Tony Pua, the party's national publicity chief, said it had become necessary to ask if the international auditor had dutifully and diligently performed its fiduciary duty when auditing 1MDB, which is backed by the government.

Deloitte Malaysia had signed off on 1MDB's accounts on November 3, but the strategic investment fund was unable to repay its borrowings due less than a month later. It has since twice missed extended deadlines and the debt has now been settled with a loan from billionaire tycoon T. Ananda Krishnan.

“This reflects badly on the performance, independence and integrity of Deloitte Malaysia,” Pua said in a statement today.

Pua said that according to the audited report for the financial year ending March 2014, 1MDB had in its balance sheet a total of RM3.85 billion in “cash and bank balances”, but asked where the money had gone.

He added that the auditors had also taken into account 1MDB’s proposed redemption of its US$1.1 billion (RM3.9 billion) investment in Cayman Islands which would improve the company’s liquidity in the short term.

"Therefore, given the above ‘cash and bank balances’ and the Caymans' redemption, 1MDB should not be suffering from any cash flow shortage to repay a relatively small RM2 billion loan," he said.

As such, Pua urged Deloitte to come clean and protect its image as an  independent and compliant auditor with ethical standards in discharging its professional responsibility.

He said it was widely known that 1MDB was unable to repay the RM2 billion borrowings due last November, adding that the loan had since been extended twice until January 31.

The next deadline, before Ananda Krishnan stepped in, was February 18, and Pua noted media reports that the lending banks would declare the loan in default if 1MDB failed to make payment.

If the banks triggered a default, Pua said, the remaining balance of the fund's debt, which was in excess of RM40 billion, would also immediately be in default.

"Such an eventuality will be devastating not just for 1MDB, but for the creditworthiness of the Malaysian government which guaranteed explicitly and implicitly at least RM16 billion of these debts.

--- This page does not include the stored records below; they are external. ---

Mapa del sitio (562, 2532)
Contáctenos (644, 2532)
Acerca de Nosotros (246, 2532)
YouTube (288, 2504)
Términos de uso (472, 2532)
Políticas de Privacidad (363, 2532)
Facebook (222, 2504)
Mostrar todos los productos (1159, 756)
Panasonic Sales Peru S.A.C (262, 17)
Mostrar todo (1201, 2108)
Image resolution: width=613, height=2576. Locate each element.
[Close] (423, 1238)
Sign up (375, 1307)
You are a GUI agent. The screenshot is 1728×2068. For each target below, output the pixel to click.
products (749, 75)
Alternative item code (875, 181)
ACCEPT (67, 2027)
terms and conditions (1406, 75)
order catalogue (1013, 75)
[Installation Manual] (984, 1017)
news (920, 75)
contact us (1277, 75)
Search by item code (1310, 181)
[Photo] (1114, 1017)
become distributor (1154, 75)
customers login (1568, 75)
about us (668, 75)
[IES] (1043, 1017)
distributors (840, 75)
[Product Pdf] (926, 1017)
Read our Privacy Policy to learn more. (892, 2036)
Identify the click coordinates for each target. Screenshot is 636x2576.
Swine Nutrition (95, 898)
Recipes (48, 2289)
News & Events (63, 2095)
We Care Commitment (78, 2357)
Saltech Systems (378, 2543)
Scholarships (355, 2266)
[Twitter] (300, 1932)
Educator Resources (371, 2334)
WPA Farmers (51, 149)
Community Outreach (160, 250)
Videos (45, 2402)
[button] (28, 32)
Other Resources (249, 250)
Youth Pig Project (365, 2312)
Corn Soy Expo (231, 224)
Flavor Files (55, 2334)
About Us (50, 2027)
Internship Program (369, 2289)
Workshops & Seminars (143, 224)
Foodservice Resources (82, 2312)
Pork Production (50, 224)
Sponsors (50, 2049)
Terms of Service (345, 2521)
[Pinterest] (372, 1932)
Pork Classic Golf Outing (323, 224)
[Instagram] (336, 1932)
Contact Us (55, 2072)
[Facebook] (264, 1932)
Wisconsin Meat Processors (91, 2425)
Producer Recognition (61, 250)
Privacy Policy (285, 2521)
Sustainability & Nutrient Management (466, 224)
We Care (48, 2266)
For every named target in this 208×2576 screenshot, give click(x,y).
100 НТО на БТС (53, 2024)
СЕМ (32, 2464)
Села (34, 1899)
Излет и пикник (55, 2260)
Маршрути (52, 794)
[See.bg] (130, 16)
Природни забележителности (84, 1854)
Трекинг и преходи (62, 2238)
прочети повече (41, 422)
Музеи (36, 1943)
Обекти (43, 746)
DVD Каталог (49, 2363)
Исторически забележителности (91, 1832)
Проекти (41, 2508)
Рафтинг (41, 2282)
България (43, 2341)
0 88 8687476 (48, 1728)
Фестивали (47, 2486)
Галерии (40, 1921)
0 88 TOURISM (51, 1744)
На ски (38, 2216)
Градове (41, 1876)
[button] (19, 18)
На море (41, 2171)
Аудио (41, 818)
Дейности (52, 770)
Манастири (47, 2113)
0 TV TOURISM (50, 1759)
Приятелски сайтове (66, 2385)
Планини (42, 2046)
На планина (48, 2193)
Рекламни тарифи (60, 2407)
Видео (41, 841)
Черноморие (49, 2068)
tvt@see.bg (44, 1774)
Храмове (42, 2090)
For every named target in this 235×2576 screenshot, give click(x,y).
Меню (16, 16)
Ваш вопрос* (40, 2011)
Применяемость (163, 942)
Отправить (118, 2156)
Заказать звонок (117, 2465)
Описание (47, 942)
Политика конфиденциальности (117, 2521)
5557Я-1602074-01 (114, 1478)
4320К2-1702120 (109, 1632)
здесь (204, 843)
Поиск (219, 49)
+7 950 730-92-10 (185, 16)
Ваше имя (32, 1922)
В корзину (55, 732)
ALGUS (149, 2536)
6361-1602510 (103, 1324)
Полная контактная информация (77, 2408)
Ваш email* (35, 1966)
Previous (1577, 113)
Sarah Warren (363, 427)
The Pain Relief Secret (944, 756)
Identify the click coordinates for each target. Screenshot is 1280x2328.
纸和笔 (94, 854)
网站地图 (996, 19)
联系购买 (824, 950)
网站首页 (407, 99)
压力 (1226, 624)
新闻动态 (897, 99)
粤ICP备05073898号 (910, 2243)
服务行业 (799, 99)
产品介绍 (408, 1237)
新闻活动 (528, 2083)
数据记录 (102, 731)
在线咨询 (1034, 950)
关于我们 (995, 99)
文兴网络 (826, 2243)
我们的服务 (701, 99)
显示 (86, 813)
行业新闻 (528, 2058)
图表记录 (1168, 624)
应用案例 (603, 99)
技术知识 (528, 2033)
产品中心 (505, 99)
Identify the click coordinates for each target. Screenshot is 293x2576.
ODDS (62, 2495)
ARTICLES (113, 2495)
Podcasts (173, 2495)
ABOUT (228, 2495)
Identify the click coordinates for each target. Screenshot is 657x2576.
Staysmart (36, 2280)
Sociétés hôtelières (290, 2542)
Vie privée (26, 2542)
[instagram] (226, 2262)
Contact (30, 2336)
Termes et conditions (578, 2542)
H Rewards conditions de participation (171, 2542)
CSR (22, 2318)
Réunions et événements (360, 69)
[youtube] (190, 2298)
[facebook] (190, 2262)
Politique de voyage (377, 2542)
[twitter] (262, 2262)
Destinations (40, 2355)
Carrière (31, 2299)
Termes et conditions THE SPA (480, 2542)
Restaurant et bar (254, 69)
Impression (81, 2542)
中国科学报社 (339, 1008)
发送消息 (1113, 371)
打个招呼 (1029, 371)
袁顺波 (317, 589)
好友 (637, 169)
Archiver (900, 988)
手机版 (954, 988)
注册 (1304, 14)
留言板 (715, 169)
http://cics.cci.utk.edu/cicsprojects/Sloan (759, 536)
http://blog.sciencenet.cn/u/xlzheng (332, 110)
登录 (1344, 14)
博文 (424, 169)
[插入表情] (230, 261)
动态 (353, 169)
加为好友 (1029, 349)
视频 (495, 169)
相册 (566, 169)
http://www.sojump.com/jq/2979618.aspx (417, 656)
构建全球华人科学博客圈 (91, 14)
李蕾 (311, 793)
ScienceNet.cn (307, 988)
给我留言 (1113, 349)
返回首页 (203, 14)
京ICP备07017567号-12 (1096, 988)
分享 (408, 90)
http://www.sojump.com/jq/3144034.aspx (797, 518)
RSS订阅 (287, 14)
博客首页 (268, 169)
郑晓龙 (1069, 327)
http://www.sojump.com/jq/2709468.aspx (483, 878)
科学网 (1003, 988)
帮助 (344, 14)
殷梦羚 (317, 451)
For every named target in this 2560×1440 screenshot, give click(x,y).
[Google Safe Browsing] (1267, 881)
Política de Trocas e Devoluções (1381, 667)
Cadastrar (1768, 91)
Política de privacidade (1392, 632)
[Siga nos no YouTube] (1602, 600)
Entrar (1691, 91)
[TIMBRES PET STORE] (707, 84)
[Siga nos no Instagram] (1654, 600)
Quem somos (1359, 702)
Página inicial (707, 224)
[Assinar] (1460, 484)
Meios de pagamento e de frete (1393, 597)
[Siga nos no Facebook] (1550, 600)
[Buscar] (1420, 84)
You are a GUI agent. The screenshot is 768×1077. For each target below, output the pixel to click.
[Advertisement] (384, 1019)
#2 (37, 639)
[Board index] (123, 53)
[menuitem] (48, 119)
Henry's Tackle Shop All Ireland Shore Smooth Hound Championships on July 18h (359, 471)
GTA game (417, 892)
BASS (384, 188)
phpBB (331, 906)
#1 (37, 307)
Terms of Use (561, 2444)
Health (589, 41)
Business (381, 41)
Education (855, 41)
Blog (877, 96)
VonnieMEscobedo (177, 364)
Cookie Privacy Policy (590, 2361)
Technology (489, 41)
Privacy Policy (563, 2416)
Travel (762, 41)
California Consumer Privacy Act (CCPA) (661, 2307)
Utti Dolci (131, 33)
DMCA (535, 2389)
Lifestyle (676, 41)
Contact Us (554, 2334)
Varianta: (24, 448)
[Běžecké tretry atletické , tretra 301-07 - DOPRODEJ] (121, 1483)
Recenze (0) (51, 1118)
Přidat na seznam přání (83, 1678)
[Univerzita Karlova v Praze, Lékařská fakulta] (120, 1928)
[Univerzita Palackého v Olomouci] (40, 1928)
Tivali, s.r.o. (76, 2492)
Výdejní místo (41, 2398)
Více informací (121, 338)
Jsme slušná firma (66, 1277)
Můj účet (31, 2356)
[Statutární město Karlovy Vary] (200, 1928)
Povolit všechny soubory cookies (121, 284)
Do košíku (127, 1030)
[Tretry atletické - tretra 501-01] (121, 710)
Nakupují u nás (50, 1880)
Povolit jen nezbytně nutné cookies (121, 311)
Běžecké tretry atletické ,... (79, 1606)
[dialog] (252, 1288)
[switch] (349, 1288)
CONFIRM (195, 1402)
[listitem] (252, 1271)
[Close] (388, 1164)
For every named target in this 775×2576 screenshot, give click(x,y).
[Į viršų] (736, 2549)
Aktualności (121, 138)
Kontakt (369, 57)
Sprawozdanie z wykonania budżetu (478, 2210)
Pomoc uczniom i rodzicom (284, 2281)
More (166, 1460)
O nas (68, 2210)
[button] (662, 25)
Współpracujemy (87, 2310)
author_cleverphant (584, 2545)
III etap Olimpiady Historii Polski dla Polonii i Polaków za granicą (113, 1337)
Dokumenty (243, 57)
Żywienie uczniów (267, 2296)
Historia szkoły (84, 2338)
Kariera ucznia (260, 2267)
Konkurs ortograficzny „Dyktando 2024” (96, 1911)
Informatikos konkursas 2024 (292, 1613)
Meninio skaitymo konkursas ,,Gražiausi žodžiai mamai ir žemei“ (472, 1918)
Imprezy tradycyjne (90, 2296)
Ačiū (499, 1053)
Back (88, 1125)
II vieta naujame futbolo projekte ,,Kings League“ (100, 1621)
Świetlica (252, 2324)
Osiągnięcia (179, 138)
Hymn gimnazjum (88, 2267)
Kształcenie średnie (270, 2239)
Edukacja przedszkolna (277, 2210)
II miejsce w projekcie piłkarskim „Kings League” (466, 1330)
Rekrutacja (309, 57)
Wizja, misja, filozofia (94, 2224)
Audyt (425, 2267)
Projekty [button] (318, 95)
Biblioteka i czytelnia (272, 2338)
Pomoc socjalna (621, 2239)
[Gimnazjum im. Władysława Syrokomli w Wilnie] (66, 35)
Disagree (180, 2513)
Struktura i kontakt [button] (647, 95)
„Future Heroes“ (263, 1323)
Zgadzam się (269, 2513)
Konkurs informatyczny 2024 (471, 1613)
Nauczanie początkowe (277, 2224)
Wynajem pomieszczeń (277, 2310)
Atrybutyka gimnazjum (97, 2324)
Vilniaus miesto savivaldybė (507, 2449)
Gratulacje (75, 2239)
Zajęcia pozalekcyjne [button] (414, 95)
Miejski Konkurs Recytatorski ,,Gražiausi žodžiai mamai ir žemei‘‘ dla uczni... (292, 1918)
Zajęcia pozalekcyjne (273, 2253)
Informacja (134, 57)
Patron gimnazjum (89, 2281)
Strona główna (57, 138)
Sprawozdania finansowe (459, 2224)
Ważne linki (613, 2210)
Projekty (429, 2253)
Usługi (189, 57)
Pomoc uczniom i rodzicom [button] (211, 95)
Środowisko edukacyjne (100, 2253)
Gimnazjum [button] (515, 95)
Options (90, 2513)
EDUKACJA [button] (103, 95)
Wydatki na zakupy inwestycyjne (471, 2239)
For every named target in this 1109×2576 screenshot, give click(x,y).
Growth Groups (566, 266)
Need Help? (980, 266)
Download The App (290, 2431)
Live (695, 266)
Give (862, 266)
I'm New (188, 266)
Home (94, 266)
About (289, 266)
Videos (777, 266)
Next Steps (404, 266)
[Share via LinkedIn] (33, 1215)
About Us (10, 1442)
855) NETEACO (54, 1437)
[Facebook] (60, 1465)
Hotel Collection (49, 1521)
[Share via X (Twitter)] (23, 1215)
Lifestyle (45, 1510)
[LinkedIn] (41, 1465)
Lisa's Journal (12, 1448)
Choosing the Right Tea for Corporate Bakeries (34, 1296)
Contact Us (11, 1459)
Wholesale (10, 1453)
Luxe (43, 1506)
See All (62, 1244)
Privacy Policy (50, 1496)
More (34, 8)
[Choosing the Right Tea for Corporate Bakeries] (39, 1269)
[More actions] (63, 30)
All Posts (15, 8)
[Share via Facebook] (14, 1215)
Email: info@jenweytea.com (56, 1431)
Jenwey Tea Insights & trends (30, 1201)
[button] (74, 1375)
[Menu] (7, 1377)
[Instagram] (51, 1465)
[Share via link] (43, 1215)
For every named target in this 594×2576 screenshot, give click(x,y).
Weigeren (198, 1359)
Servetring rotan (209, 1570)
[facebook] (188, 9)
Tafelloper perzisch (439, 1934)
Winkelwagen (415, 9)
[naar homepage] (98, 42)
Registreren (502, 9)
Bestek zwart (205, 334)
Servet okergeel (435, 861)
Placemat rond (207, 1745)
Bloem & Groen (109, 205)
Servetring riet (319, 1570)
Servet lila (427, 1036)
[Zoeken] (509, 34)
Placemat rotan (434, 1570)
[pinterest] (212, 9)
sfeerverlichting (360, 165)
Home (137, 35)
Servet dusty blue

"The impact on the local financial system will be equally severe," said Pua, who is also Petaling Jaya Utara MP.

Pua said Ananda Krishnan's intervention to settle the fund’s RM2 billion debt was only a “temporary relief” for 1MDB's cash flow problems.

"The move also marks the disgraceful circumstances the wholly-owned Ministry of Finance subsidiary has found itself in, where it has to stoop so low as to rely on the goodwill and generosity of a local billionaire for its survival.

"More interestingly however, is how 1MDB found itself in such financial distress when their auditors, Deloitte Malaysia gave the company a clean bill of health barely three months ago on November 3, 2014," the DAP lawmaker said.